Michelle Obama honors museum studies alumna

UMSL museum studies alumna Elizabeth Pickard (right) hugs first lady Michelle Obama after accepting the 2014 National Arts and Humanities Youth Program Award at a White House ceremony on Nov. 10. (Photo by Steven E. Purcell)

A hug from first lady Michelle Obama and an award made Nov. 10 a good day for Elizabeth Pickard, MA museum studies 2007.

At a White House ceremony, the University of Missouri–St. Louis alumna accepted the 2014 National Arts and Humanities Youth Program Award on behalf of the Missouri History Museum’s Teens Make History, a program she founded.
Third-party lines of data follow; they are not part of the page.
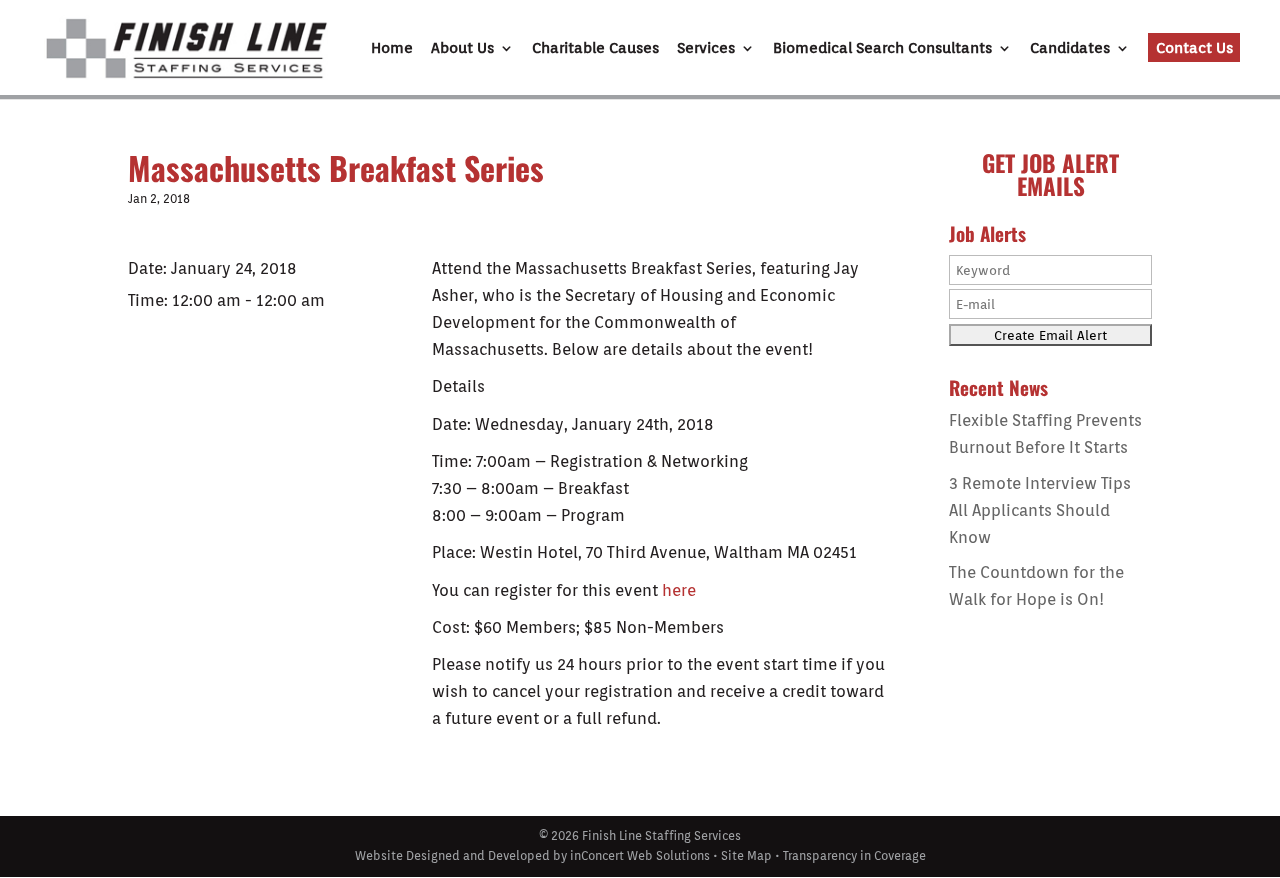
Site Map (746, 855)
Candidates (1070, 49)
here (679, 590)
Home (392, 49)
“Receiving this honor from the first lady means so much to all those who have worked so hard on the Teens Make History program,” said Pickard, director of interpretive programs for the Missouri History Museum. “We began this program with the desire to make a lasting impact in a kid’s life beyond the school hours, particularly for at-risk youth. We wanted to bring together young people from across the region and with diverse backgrounds, and challenge them to rise above their expectations for themselves.”

Pickard jointly accepted the honor with Amesha Payne, a current Teens Make History student who attends the Carnahan School of the Future in St. Louis.

Pickard founded the Teens Make History for the Missouri History Museum in 2007. The work-based learning program encourages high school students to develop key professional skills, build self-confidence and explore the complexities of history. Students must first complete an eight-week museum studies workshop before they can apply for one of the paid, long-term apprenticeships at the museum. Participants complete real work projects.

Teens Make History was one of 12 after-school programs chosen from across the country for the prestigious honor. The awardees were chosen from a pool of more than 350 nominations and 50 finalists.

The award recognizes the country’s best creative youth development programs for using engagement in the arts and the humanities to increase academic achievement, graduation rates and college enrollment.

In addition to being recognized by the White House, the program will receive $10,000 and a year of communications and capacity-building support from the President’s Committee on the Arts and the Humanities.